Learning watercolor techniques was new but as an artist – Andy mastered it. He loves working with Topps and attending card shows, where both the printed baseball card versions of his paintings and the original paintings used to create the cards are sold. He enjoys meeting collectors at card shows and sees his accessibility as an artist as a large part of his artistic statement.
Andy would eventually like to see some of his landscape paintings and cityscapes of old abandoned towns also turned into cards. He’s lately been playing guitar and writing again and is working to complete his first new record in over a decade. Topps has issued some of his old tour posters as cards, too, which has helped generate renewed interest in his music. The medium of watercolor started as a personal exercise for Andy but has helped him be less hidden and inhibited as an artist, which has allowed him to share more of himself as a musician, as well as a painter.

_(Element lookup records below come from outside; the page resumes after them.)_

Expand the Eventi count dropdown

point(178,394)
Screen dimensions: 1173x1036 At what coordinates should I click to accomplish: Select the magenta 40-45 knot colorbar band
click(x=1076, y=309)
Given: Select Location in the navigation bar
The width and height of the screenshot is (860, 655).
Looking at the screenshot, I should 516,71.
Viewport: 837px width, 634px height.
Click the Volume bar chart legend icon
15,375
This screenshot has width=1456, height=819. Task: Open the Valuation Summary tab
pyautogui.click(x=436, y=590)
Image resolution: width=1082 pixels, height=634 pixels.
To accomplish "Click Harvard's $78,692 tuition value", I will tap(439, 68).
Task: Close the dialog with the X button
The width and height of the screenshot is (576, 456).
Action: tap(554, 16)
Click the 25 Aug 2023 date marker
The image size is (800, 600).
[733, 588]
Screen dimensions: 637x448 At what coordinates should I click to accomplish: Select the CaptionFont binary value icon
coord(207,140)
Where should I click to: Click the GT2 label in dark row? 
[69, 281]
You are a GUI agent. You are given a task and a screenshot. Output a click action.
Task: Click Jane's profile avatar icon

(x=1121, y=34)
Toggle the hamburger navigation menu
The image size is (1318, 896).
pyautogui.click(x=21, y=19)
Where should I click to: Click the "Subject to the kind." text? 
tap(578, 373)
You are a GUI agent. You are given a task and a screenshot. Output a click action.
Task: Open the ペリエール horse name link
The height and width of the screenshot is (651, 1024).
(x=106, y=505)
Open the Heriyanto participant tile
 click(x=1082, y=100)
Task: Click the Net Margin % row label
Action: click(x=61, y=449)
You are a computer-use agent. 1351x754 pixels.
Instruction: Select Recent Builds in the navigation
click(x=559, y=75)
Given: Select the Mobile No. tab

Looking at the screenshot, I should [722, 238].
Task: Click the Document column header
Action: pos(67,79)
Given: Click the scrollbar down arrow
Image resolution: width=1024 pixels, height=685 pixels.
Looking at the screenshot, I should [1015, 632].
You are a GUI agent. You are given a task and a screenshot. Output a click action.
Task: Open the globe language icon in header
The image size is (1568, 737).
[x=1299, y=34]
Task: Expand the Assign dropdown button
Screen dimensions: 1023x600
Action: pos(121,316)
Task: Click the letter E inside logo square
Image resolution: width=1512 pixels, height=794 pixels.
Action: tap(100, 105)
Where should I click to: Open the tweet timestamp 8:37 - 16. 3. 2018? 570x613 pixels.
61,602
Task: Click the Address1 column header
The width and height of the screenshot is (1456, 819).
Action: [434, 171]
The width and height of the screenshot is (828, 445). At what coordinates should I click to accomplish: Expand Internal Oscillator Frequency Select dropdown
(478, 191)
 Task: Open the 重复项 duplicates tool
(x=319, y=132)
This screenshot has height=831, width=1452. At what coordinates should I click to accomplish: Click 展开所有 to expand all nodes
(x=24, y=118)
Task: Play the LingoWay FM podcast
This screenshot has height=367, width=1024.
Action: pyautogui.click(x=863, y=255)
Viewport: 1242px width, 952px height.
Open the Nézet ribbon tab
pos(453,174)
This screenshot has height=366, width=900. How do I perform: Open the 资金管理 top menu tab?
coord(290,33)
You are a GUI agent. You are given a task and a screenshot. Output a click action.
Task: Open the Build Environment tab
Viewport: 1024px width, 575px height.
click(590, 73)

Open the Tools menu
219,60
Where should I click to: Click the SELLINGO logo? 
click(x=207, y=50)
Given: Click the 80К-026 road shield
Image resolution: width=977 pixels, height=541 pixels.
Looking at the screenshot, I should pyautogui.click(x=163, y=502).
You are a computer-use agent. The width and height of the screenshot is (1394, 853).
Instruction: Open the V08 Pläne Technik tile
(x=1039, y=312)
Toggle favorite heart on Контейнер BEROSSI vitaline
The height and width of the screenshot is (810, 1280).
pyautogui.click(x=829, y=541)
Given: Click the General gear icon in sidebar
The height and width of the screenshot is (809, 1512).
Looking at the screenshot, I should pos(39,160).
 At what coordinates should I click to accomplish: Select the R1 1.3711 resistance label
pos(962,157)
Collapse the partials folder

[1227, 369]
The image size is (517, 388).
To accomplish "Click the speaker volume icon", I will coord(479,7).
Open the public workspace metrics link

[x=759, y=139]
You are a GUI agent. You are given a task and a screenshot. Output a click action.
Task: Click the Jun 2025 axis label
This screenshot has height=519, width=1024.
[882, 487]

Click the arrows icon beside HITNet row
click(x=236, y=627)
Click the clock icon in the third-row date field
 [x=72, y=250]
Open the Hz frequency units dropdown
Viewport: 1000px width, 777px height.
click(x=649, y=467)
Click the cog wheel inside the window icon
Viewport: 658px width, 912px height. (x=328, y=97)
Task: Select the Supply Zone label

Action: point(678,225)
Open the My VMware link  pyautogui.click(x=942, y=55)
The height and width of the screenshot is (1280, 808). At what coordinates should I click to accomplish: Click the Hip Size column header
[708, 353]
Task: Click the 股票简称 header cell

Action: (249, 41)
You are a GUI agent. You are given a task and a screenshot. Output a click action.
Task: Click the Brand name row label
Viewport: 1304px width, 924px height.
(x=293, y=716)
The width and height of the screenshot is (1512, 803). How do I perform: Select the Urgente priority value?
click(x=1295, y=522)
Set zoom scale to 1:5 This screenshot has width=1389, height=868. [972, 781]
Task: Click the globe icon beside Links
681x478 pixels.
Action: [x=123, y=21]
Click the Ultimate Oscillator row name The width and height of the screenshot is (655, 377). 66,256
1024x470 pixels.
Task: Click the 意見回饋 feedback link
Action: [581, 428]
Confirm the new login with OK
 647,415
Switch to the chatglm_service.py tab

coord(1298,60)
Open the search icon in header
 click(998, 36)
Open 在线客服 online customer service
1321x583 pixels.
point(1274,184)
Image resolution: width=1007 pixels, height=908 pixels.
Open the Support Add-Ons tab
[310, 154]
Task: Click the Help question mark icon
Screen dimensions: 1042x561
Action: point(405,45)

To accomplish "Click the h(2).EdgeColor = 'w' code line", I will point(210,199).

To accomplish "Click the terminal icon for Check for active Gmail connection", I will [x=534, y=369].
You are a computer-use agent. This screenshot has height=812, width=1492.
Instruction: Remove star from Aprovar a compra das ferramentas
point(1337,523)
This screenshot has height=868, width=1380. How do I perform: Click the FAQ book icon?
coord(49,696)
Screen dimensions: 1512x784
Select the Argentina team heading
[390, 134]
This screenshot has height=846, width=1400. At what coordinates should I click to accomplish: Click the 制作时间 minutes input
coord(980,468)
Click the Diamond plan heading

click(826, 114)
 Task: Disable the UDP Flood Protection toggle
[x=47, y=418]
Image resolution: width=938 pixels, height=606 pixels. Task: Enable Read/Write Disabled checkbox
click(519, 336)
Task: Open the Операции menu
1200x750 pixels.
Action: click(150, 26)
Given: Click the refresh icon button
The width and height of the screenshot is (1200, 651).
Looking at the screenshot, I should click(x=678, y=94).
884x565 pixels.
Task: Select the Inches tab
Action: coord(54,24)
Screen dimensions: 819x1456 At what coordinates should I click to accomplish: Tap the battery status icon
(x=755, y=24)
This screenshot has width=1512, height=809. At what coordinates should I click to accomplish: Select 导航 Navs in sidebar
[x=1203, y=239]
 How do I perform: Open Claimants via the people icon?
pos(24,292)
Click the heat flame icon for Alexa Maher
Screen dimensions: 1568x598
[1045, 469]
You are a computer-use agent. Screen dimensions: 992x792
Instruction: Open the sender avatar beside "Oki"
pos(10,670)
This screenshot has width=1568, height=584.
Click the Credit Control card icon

Andy maintains a residence in Brooklyn but also has a place upstate where he’s spending more time. He thinks this will be where he’ll be doing more and more painting and music. And hopes that through painting and music he can continue fulfilling his goal of healing and unifying through the exhibition of art. He notes the great divides that exist now and sees the card collecting community as one that exists without division. He takes seriously his responsibility as an artist to reach people and help bridge the gaps.
One of Andy’s future goals is to exhibit his art in a traditional gallery. But in his latest Topps set, which was released last summer and sold-out in minutes, Andy’s card-sized original paintings were included in packs for collectors to win. Beyond what the paintings express, Andy feels that the work he’s been doing in collaboration with Topps challenges the traditional perception of what an exhibit can be. “The exhibit of my latest paintings happens when a collector wins an original in a pack.”
From polaroids to poems to illustrations to paintings, Andy has created his own path forward to be the artist he is. He shares, “If you’re a creative, you use obstacles to your advantage.”
Growing up on Long Island, Andy admired fellow Long Island artist Billy Joel and always aspired to be the kind of artist like Billy. As someone who never stopped giving back to LIHSA, in 2018, Andy was invited to return to the school to be part of a panel discussion in front of Long Island superintendents on the importance of arts education. Billy Joel was a fellow panelist and Andy loved sharing the stage with him at his own alma mater.
Andy advises younger artists, “There’s no place for competition as an artist. Never compete. And never give up. Giving up is the enemy of creativity. Stay focused and keep blinders on; comparing your own accomplishments to others will just slow you down and distract. Remain genuine at all costs and follow your fascinations.”
Andy Friedman – YOU are fascinating. Thank you for giving your art to the world and for continuing to give back to LIHSA!